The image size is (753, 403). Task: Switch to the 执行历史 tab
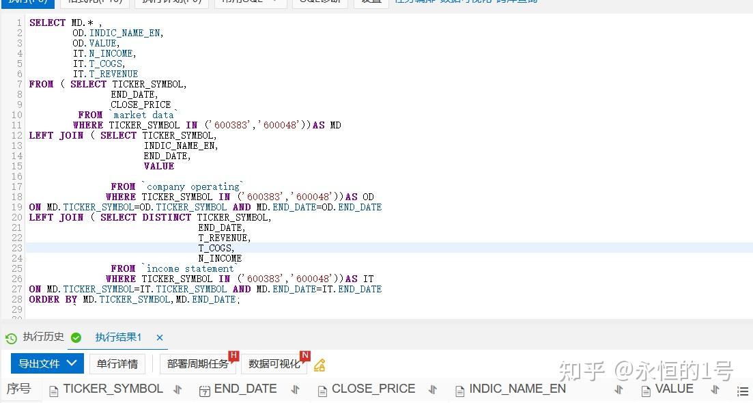[x=43, y=337]
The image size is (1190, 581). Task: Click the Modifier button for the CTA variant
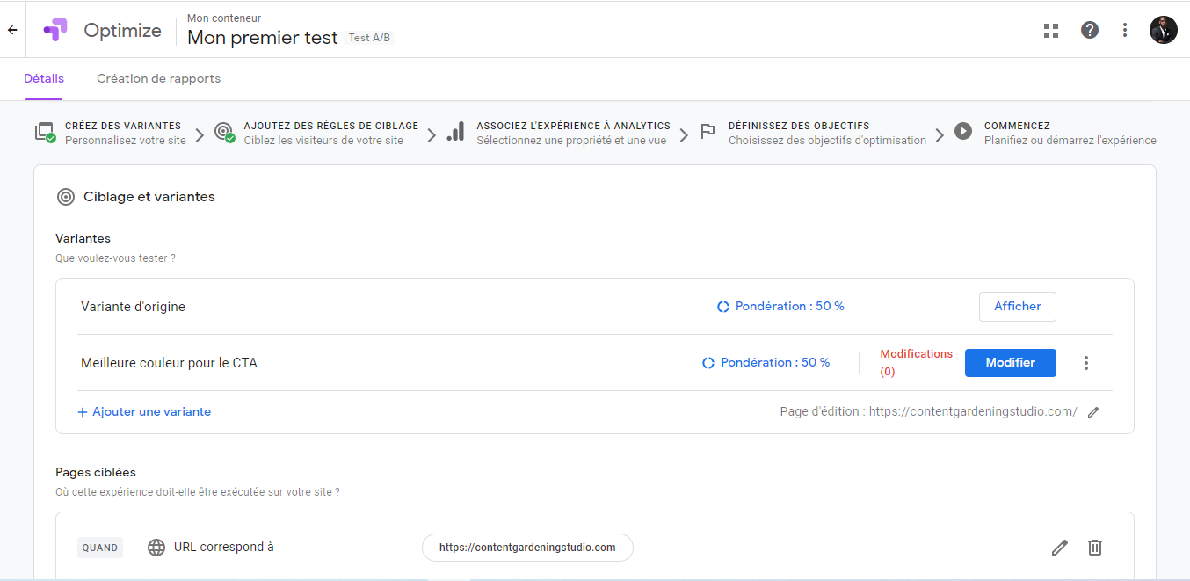coord(1010,362)
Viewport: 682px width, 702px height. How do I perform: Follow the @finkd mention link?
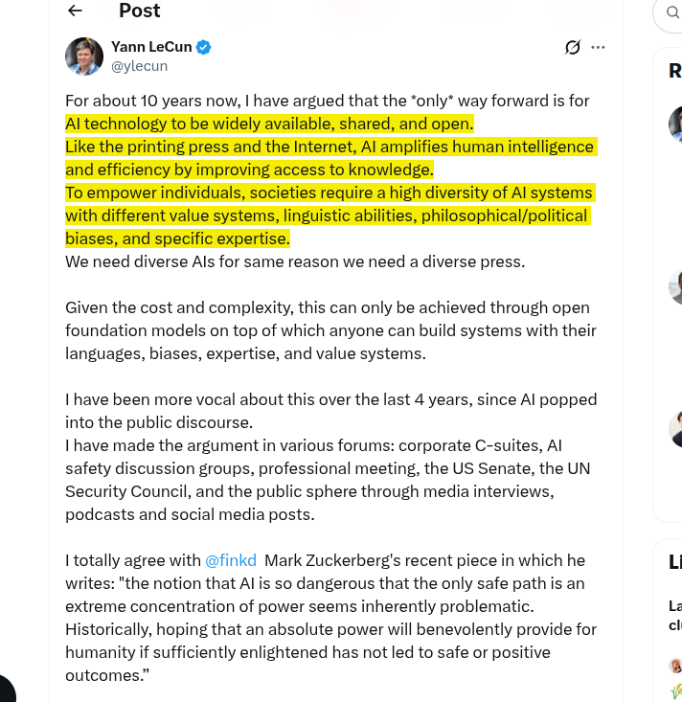[231, 560]
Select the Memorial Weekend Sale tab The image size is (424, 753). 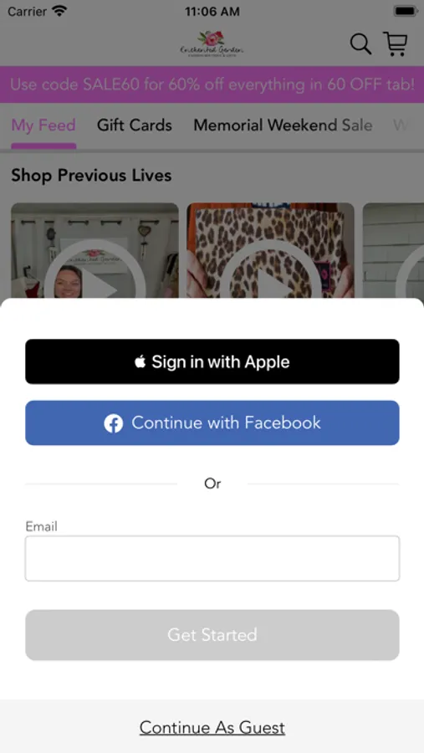tap(283, 126)
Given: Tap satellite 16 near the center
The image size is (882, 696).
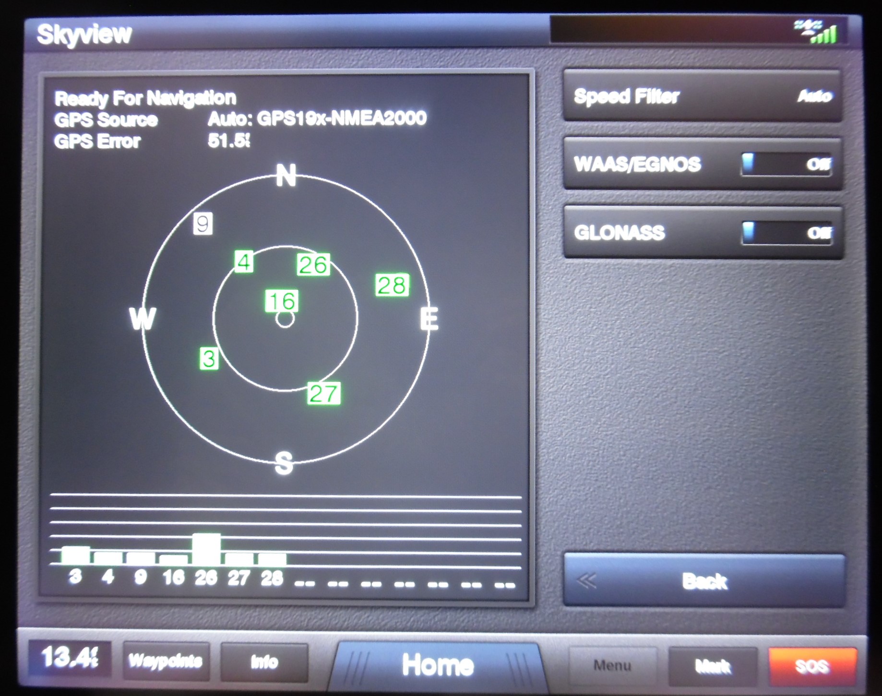Looking at the screenshot, I should (282, 301).
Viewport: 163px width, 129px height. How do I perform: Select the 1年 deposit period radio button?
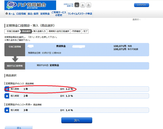click(7, 89)
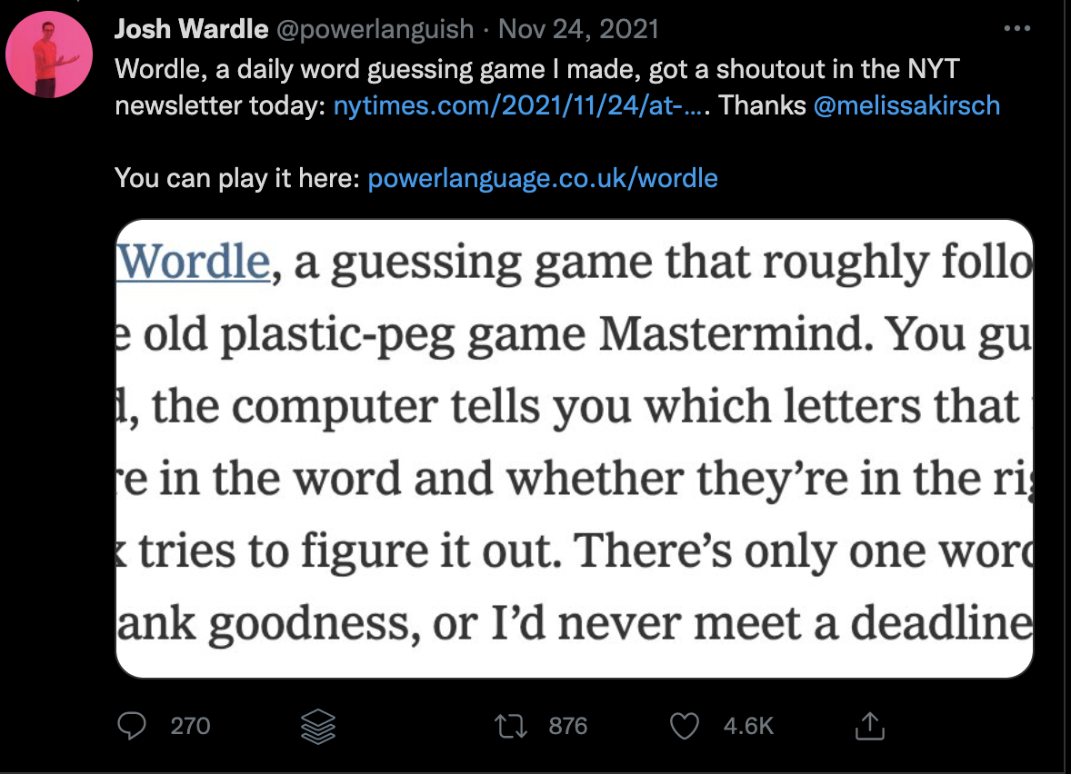
Task: Click the 270 replies count
Action: tap(191, 726)
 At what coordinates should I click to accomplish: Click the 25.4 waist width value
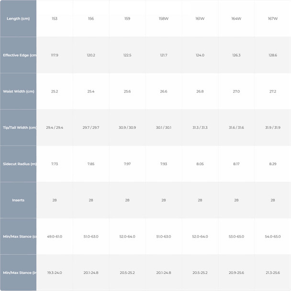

◆ ◆ ◆ ◆

--- ACTIVITY ---
Beginning with the line that holds "Viewport: 163px width, 129px", extract every line to the end of the material, exactly as it stands, and drop the pictures.

--- FINAL ANSWER ---
Viewport: 163px width, 129px height. How do I perform: Select the 1年 deposit period radio button?
click(7, 89)
Task: Click the 270 replies count
Action: tap(191, 726)
 At what coordinates should I click to accomplish: Click the 25.4 waist width value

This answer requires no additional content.